O Programa Cardápio Municipal Sustentável determina que escolas, hospitais, restaurantes populares e presídios ofereçam ao menos uma vez por semana refeições sustentáveis — compostas por alimentos frescos, regionais, com proteína vegetal, minimamente processados e provenientes da agricultura familiar e agroecológica.
A proposta também incentiva o aproveitamento integral dos alimentos, a valorização das receitas regionais e sazonais e a implantação de hortas urbanas e escolares, aproximando o campo das cidades e promovendo educação alimentar e ambiental.
“Estamos mostrando que é possível transformar a política pública a partir do prato. Um cardápio mais sustentável não é só bom para o clima: ele melhora a saúde da população, fortalece a agricultura local e combate a insegurança alimentar”, afirma Luiz Amorim, coordenador do “Protocolaço” e responsável pelas Relações Governamentais da SVB.

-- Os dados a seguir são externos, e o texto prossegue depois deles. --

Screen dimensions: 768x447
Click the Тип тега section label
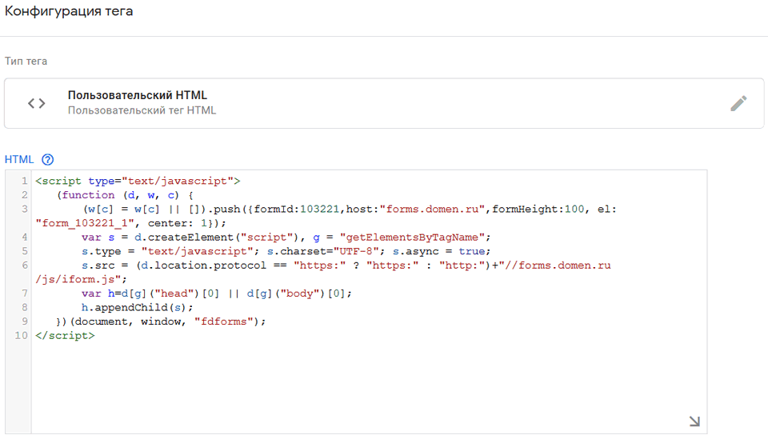pyautogui.click(x=26, y=62)
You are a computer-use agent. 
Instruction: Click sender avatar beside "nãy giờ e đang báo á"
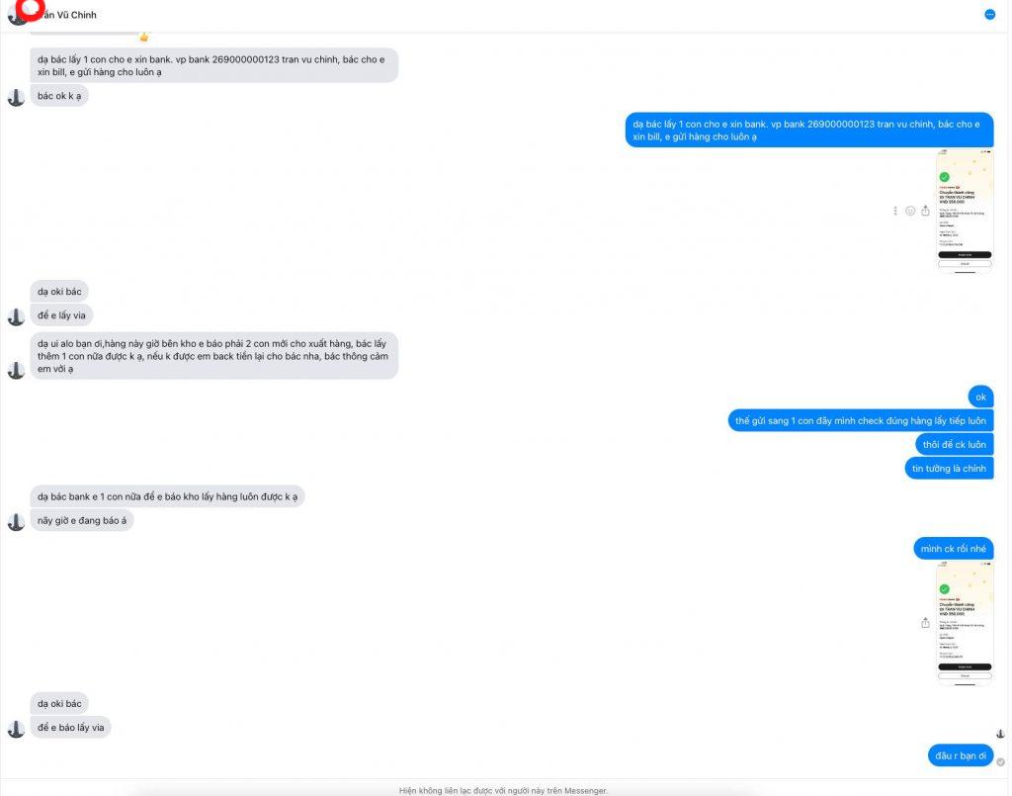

O projeto se inspira na experiência pioneira de São Paulo, onde o Cardápio Escolar Sustentável beneficia mais de 1,1 milhão de estudantes há mais de uma década. A política paulistana já recebeu reconhecimento internacional, como o C40 Cities Bloomberg Awards 2022, por sua contribuição na redução de emissões e no combate à fome.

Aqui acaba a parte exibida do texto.